* WHAT TO WORK ON:
• 1. Name every ingredient listed under the Filling heading in the cinnamon roll recipe.
• 2. Rewrite the stretch of the cinnamon roll recipe from "These homemade cinnamon" through "warm water (105°F)", substituting "butter" for "margarine".

* SOURCE EXCERPT:
------

These homemade cinnamon rolls are soft, fluffy, and bursting with gooey cinnamon-sugar filling, studded with chopped nuts and raisins, and topped with a luscious vanilla icing. Perfectly baked, these rolls make a delightful treat for breakfast or a sweet snack. Made from scratch with simple ingredients, this classic recipe yields bakery-quality cinnamon rolls right from your kitchen.


Ingredients

Units Scale

Dough

  • 1/2 cup milk
  • 1/2 cup sugar
  • 1 tsp salt
  • 1/2 cup margarine or shortening
  • 1/2 cup warm water (105°F)
  • 2 packages Active Dry Yeast
  • 2 eggs, beaten
  • 4 1/2 cups all-purpose flour, plus up to 1/2 cup more as needed

Filling

  • 6 tablespoons butter, melted
  • 1 cup very finely chopped pecans or walnuts (plus more for garnishing)
  • 1/2 cup sugar
  • 1 tsp cinnamon
  • 1 cup raisins

Icing

  • 1 cup powdered sugar
  • 1 tablespoon milk
  • 1/2 teaspoon vanilla extract

Instructions

  1. Prepare the Dough: Scald the milk by heating it until just before boiling, then remove from heat. Stir in the sugar, salt, and margarine/shortening until combined. Allow to cool until lukewarm (about 105°F).
  2. Activate the Yeast: Pour the warm water into a large bowl and dissolve the yeast in it. Add the lukewarm milk mixture, beaten eggs, and 1 cup of flour. Beat until smooth (a hand mixer works well for this).

------

* DATA PROVIDED:
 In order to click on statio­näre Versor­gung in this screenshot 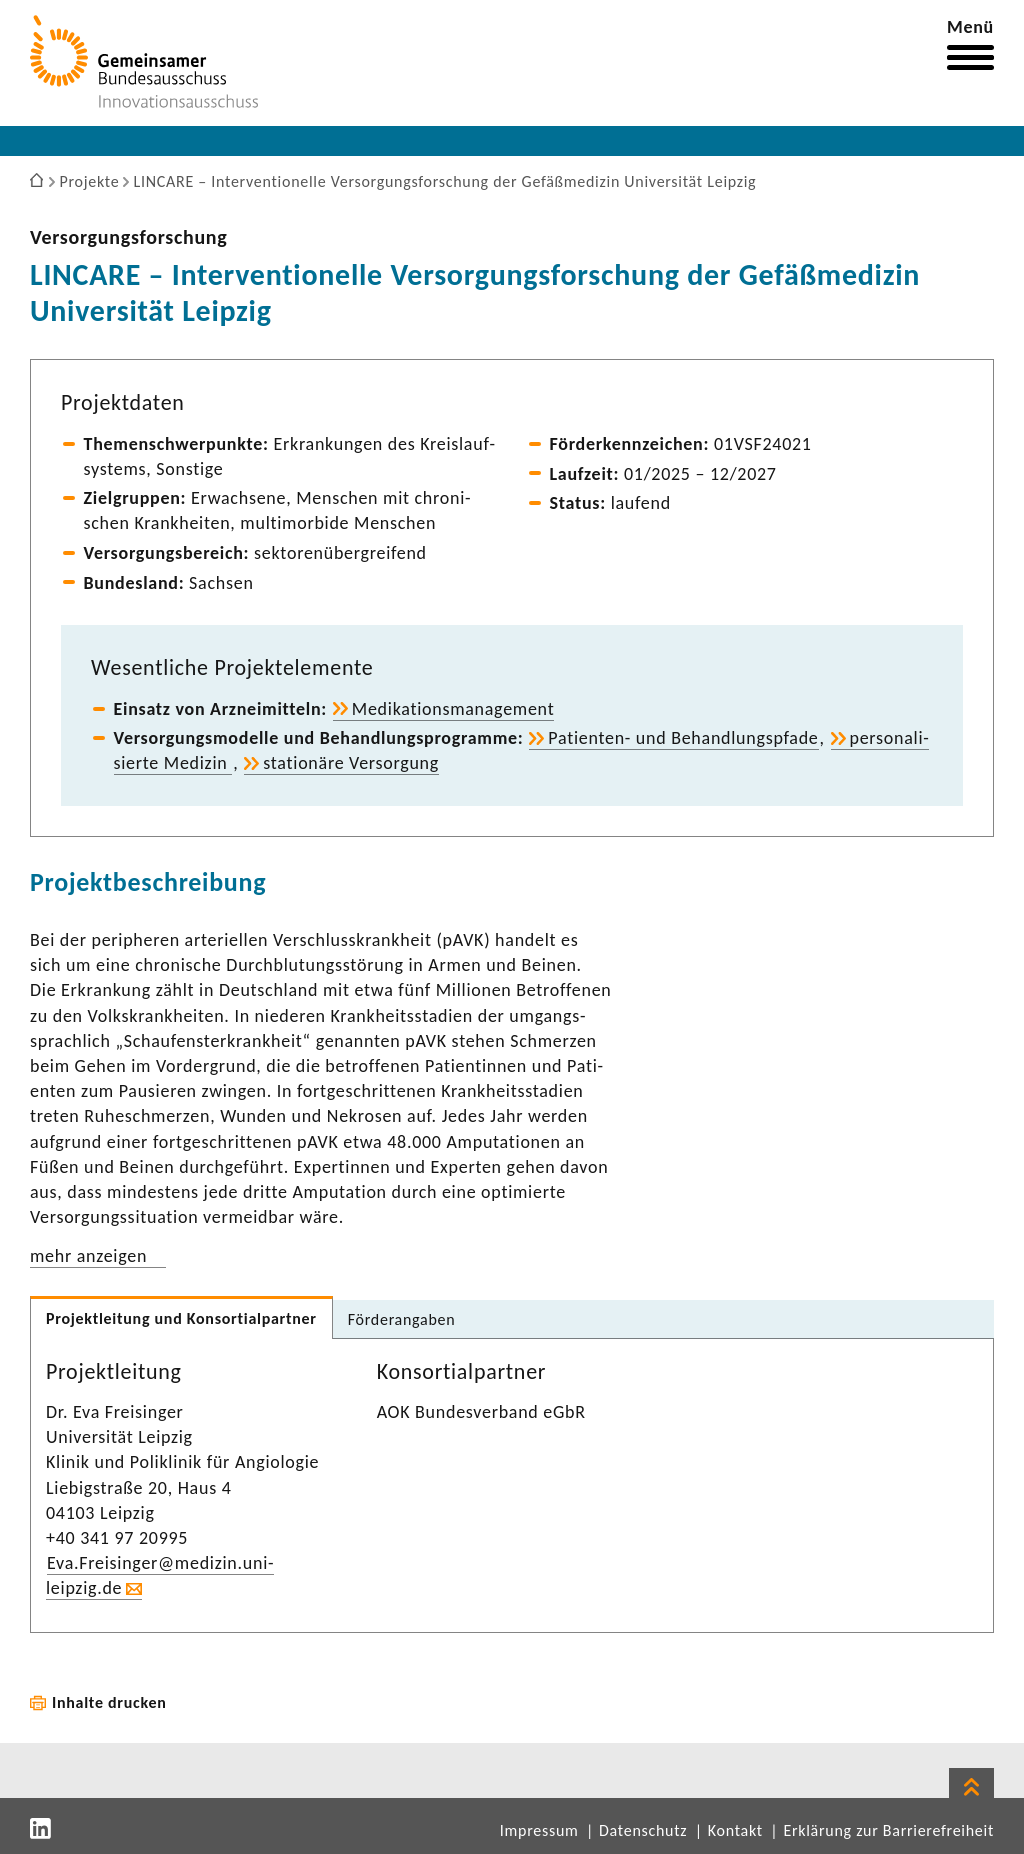, I will do `click(351, 763)`.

------

* TASK-BY-TASK ANSWERS:
• 1.
- 6 tablespoons butter, melted
- 1 cup very finely chopped pecans or walnuts (plus more for garnishing)
- 1/2 cup sugar
- 1 tsp cinnamon
- 1 cup raisins

• 2.
These homemade cinnamon rolls are soft, fluffy, and bursting with gooey cinnamon-sugar filling, studded with chopped nuts and raisins, and topped with a luscious vanilla icing. Perfectly baked, these rolls make a delightful treat for breakfast or a sweet snack. Made from scratch with simple ingredients, this classic recipe yields bakery-quality cinnamon rolls right from your kitchen.


Ingredients

Units Scale

Dough

  • 1/2 cup milk
  • 1/2 cup sugar
  • 1 tsp salt
  • 1/2 cup butter or shortening
  • 1/2 cup warm water (105°F)